Dublin scores reasonably well on education, with the availability of private education, quality of private education provision, and general public education indicators all acceptable, but the ratings really begin to bite when infrastructure within the capital is evaluated.
The rating of tolerable for availability of good quality housing will surely raise eyebrows, for instance. That seems completely at odds with the experience in many areas of the country and Cork in particular — where rents have never been higher, the demand for accommodation has never been keener, and yet the sheer number of vacant properties is staggering.
The quality of energy and water provision as well as telecommunications infrastructure is rated as acceptable, but transport?
The quality of road network and quality of public transport in Dublin are both rated as tolerable: if the quality of public transport in Dublin, with two separate light rail systems as well as a wide-ranging bus network, is merely tolerable, where does that leave Cork?

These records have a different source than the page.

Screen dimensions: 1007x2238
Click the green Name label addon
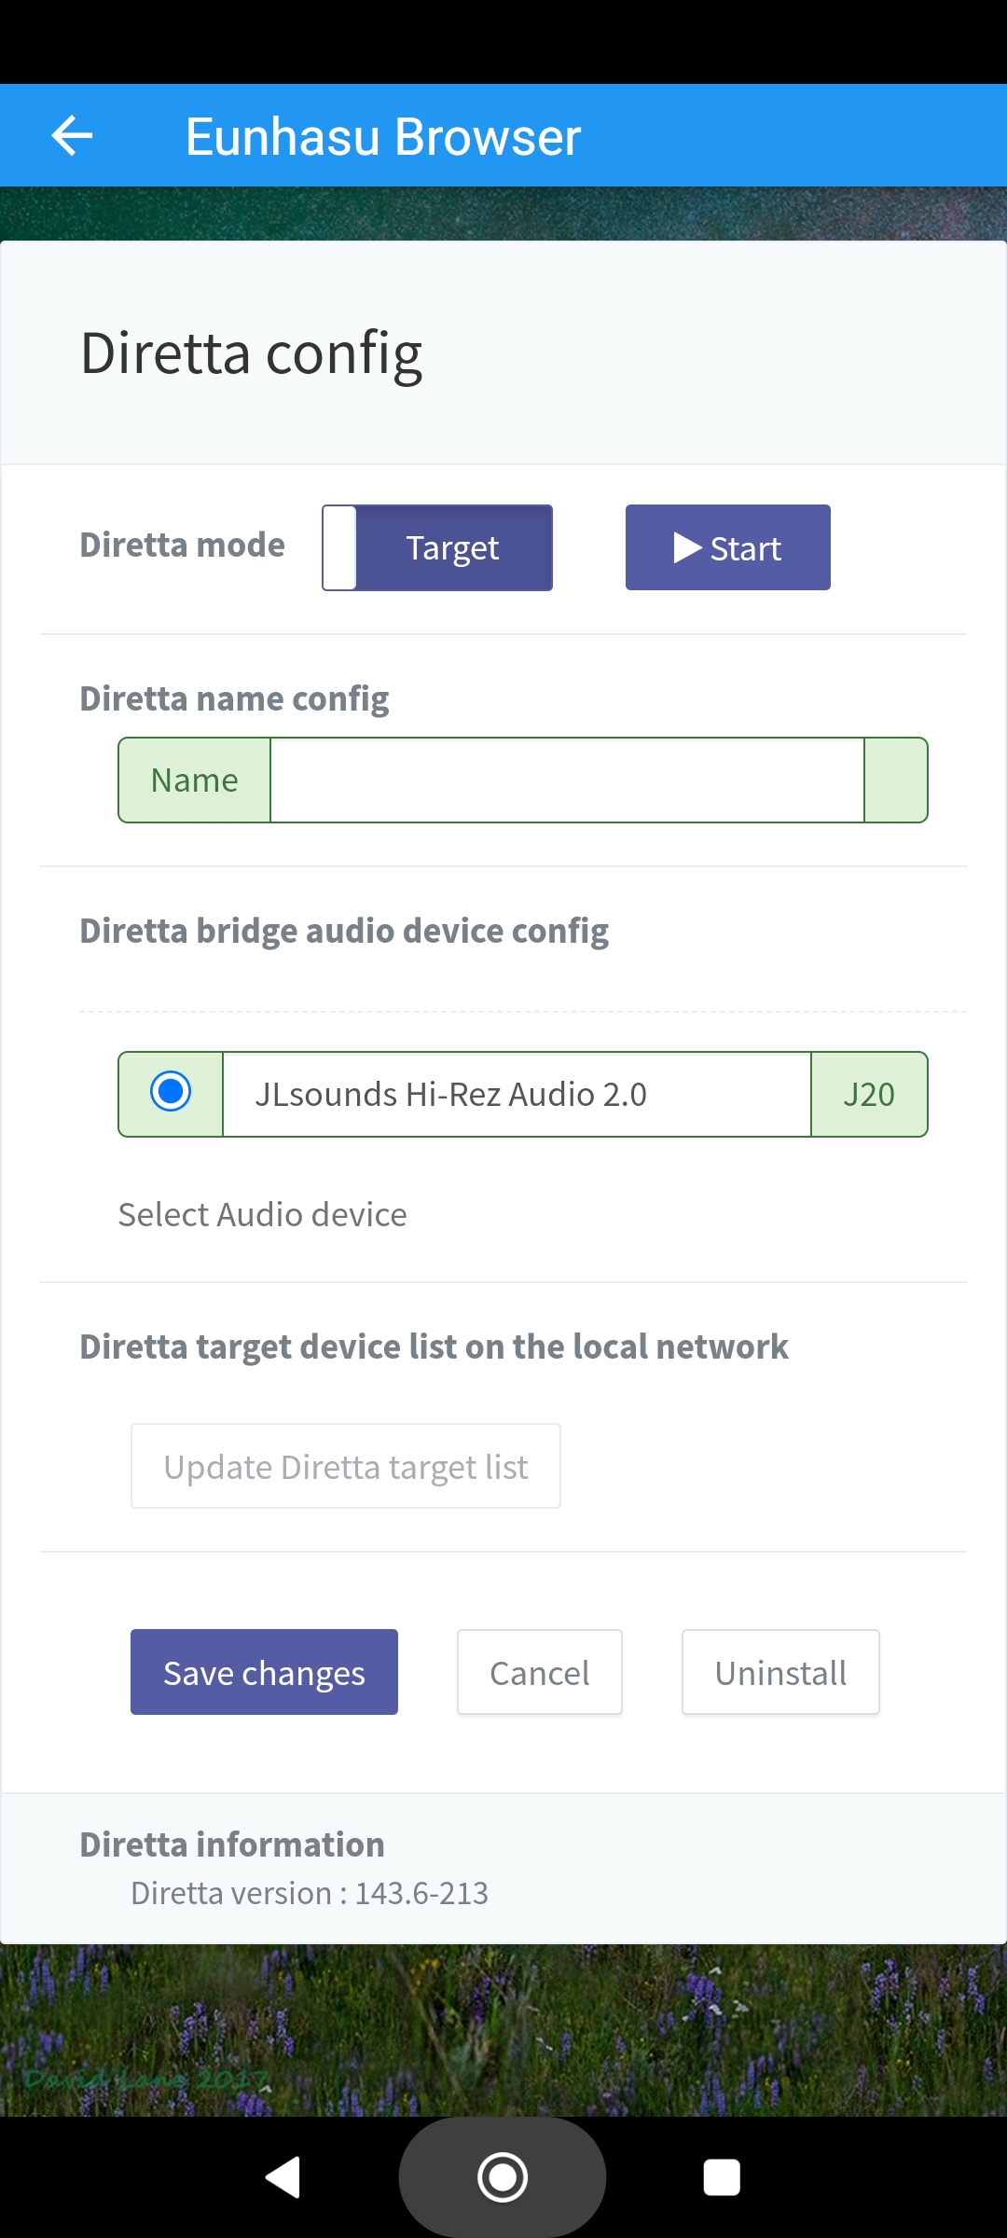(195, 781)
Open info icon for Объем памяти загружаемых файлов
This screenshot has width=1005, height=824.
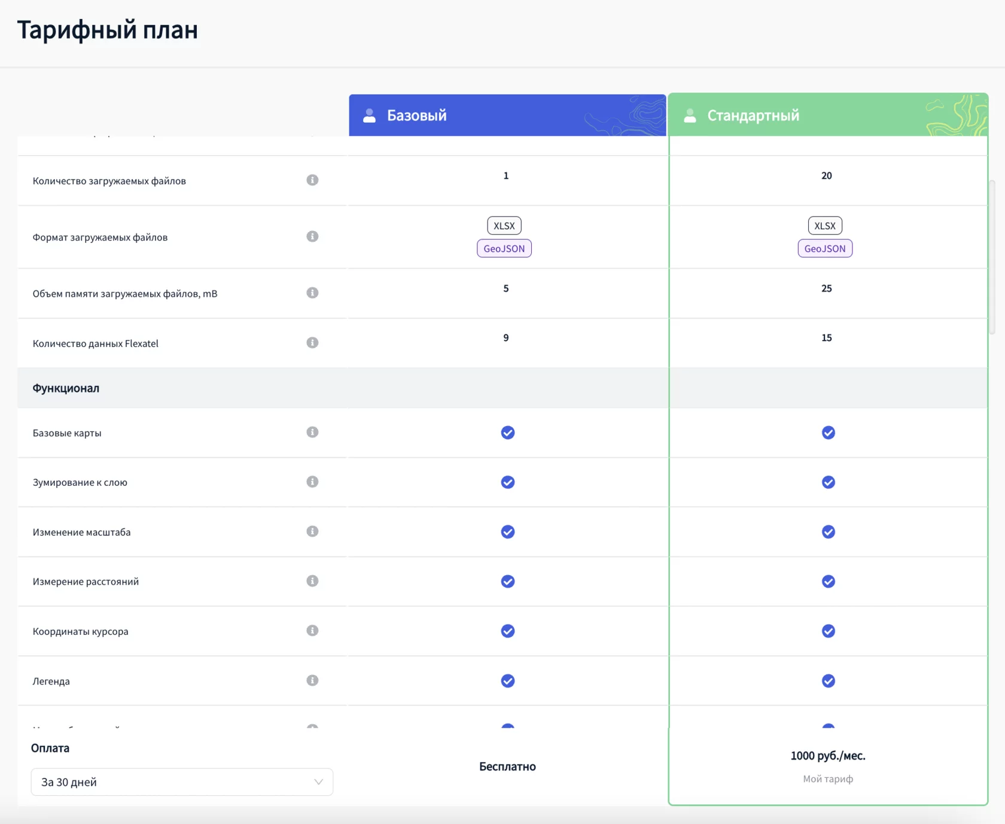312,293
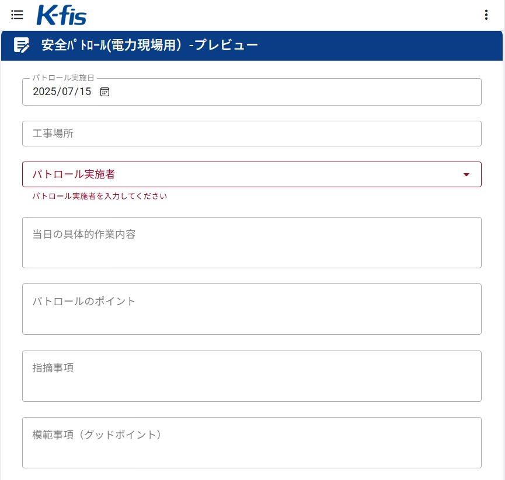505x480 pixels.
Task: Select the month 07 in the date field
Action: [68, 92]
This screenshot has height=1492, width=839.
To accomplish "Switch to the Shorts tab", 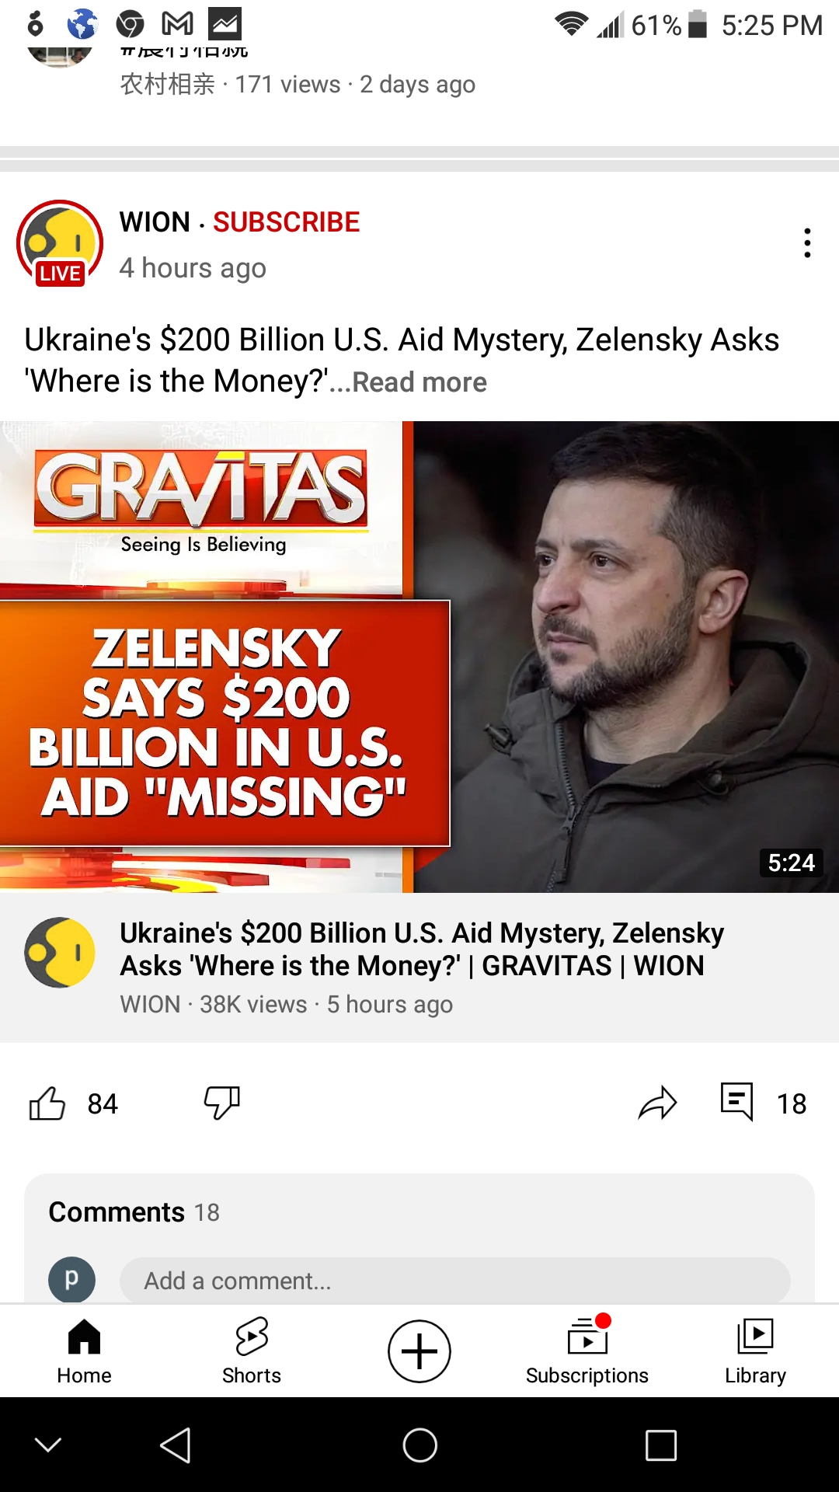I will (252, 1351).
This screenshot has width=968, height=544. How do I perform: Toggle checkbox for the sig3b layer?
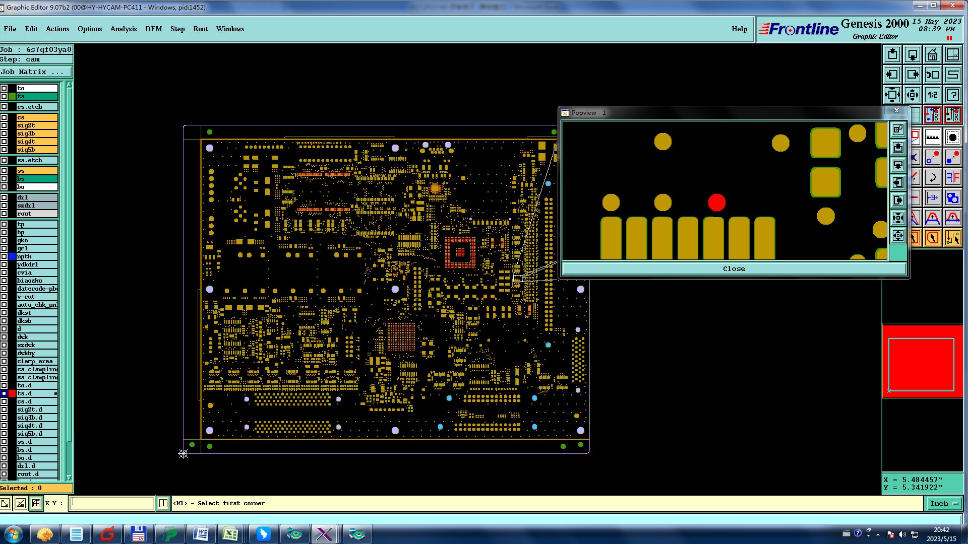pos(4,133)
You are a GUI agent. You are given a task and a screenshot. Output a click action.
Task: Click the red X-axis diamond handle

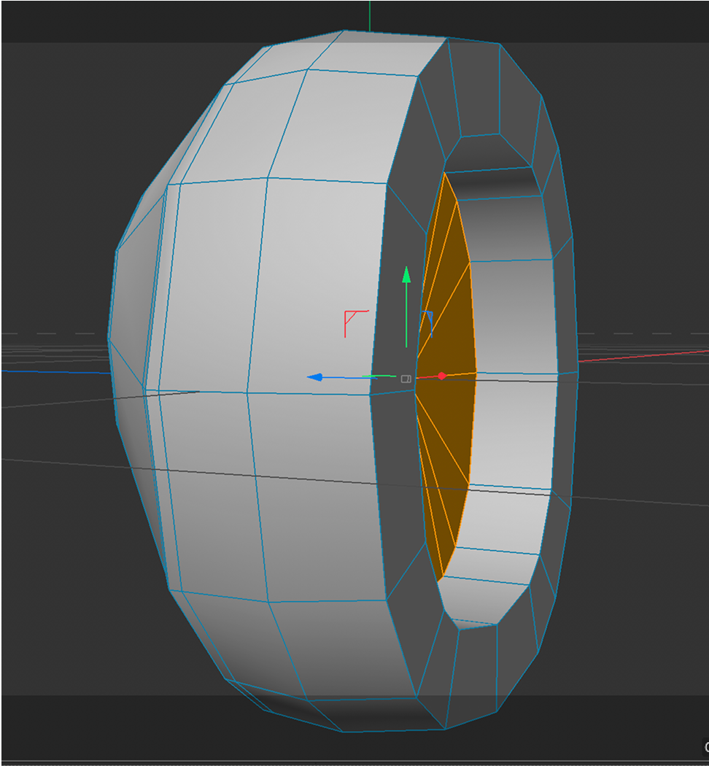pos(442,376)
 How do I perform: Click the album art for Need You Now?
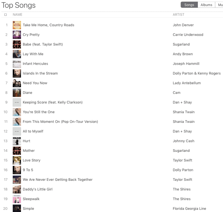[17, 83]
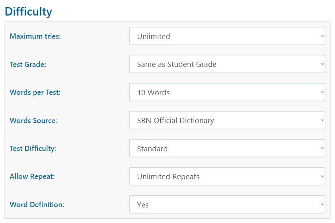Screen dimensions: 335x223
Task: Click the chevron arrow beside Standard
Action: coord(321,149)
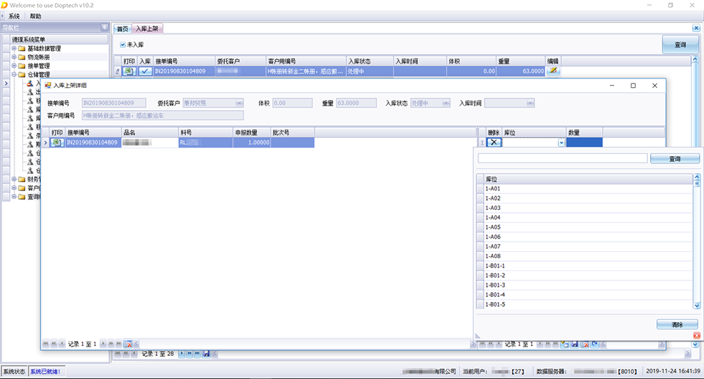
Task: Click the print icon in the main grid row
Action: click(129, 71)
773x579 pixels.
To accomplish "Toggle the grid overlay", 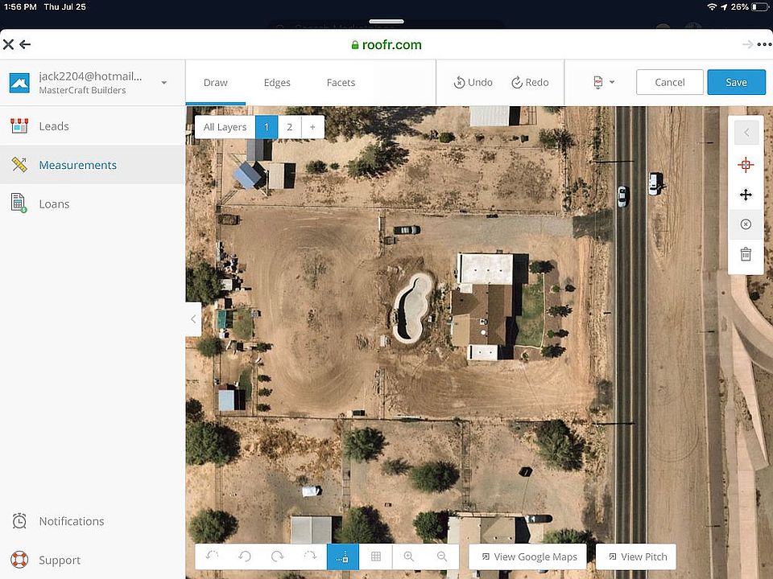I will tap(376, 556).
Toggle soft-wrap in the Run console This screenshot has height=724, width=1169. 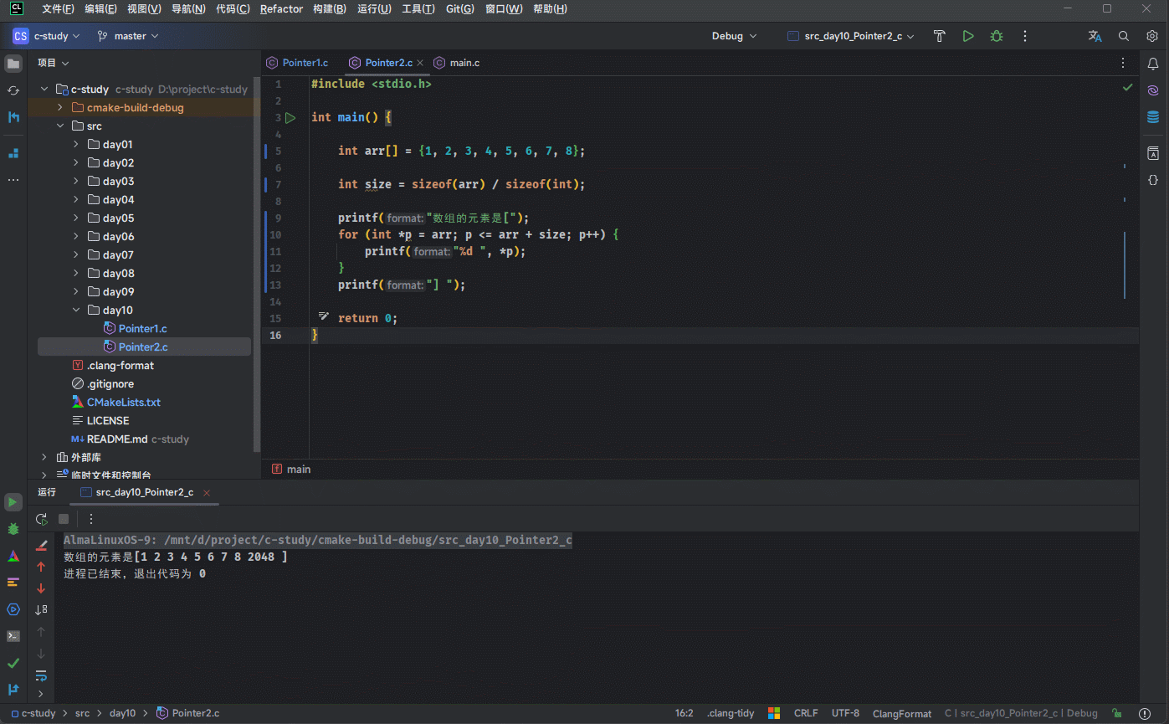point(41,675)
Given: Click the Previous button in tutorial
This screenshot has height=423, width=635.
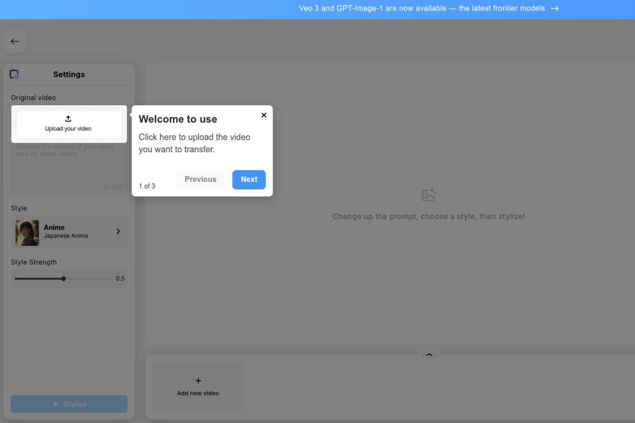Looking at the screenshot, I should pyautogui.click(x=201, y=179).
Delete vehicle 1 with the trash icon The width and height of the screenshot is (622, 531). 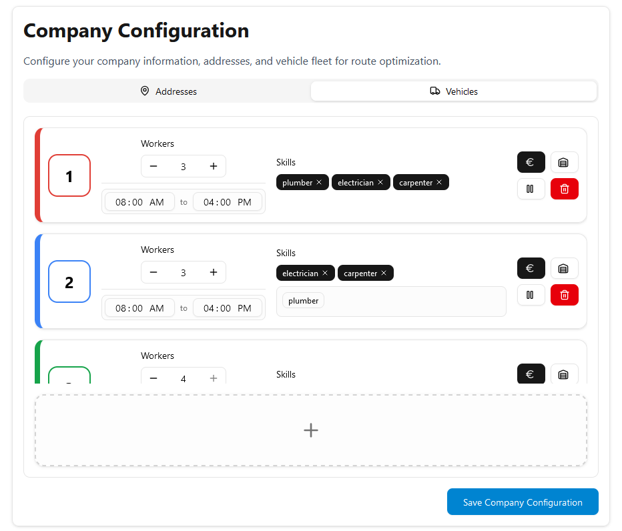pos(564,189)
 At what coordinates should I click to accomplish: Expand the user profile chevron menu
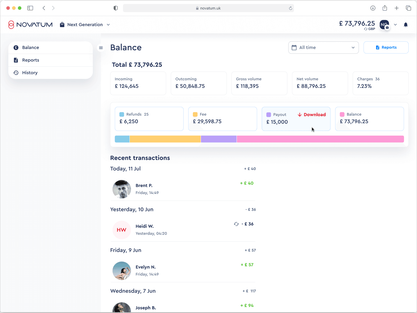tap(395, 25)
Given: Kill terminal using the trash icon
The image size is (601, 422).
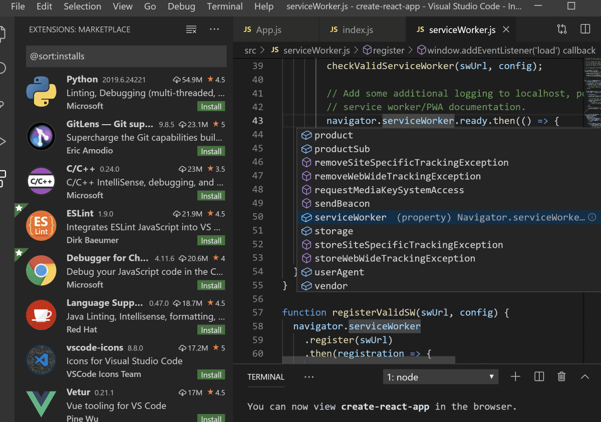Looking at the screenshot, I should click(x=562, y=377).
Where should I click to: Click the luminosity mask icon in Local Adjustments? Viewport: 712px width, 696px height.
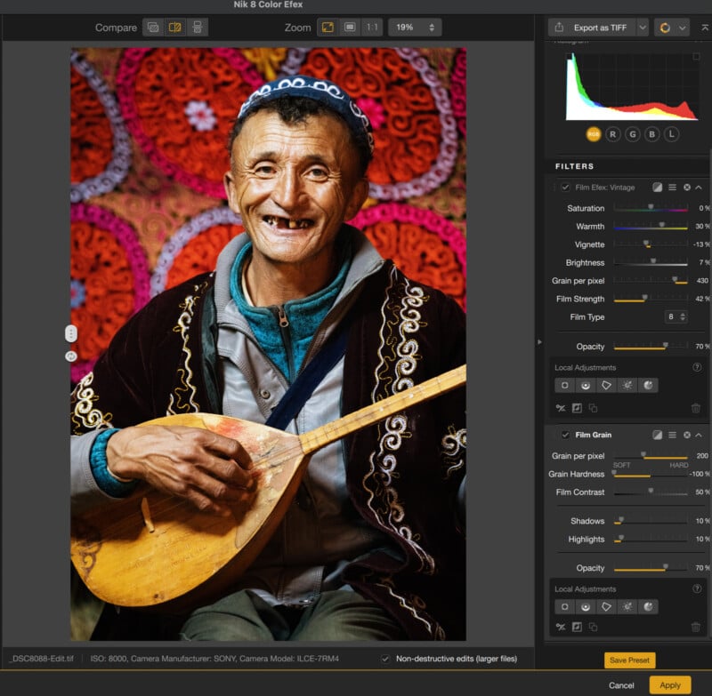(x=585, y=384)
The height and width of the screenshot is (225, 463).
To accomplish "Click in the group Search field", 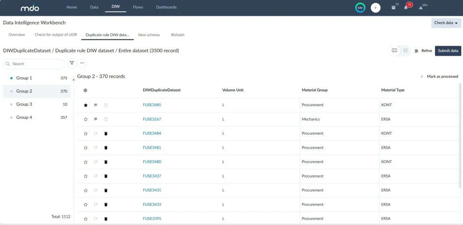I will (x=36, y=64).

Where does that leave other urban areas in Ireland, come to that?
Finally, the culture and environment ranking was largely acceptable across the sub-categories of climate/ humidity-temperature, social religious restrictions, level of censorship, sports, culture, food and drink rating, availability of consumer goods, and services.

The ranking dropped to tolerable in two significant sub-categories here — climate: discomfort to travellers and cultural hardship: corruption.
Are we kidding ourselves in Cork if we declare the People’s Republic less corrupt than the capital? If we feel Leeside is a more emollient climate for the overseas visitor than the capital with its national headquarters and head offices?
Tongue-in-cheek or not, this last point of this last point shows up an inherent flaw in a ranking system like this. At the most basic level, you are not only comparing apples and oranges — how a city like Vienna could be compared to somewhere like Tripoli on even the vaguest of terms is baffling — but the system also begs one obvious question.
Who is it for?
“There is some truth in the idea that the Global Liveability Index was set up mainly with the idea of companies and individuals looking to relocate in mind,” EIU analyst Nicholas Fitzroy said a couple of years ago when asked that question. “But since then, interest in it has greatly expanded, and it gets a lot of broader international attention. It’s something people genuinely care about.
“And I’d say that information provided for people who are relocating still has a lot of relevance for people who have been living in a city long term. There isn’t a huge difference there.”
On that basis, a frank self-evaluation does no harm: we had to extrapolate from Dublin’s example to work out where we might rank, but that won’t do. The challenges and advantages which are exclusive to Cork need to be taken into consideration, and we can’t wait around until the EIU Unit decides to head to Heuston Station and travel south.
Or perhaps we shouldn’t bother to wait. Hence my decision to rank Cork according to the liveability index, an entirely unbiased and objective appraisal which you’ll see here soon.
Hopefully rankings such as uncomfortable, undesirable, or even intolerable won’t be needed.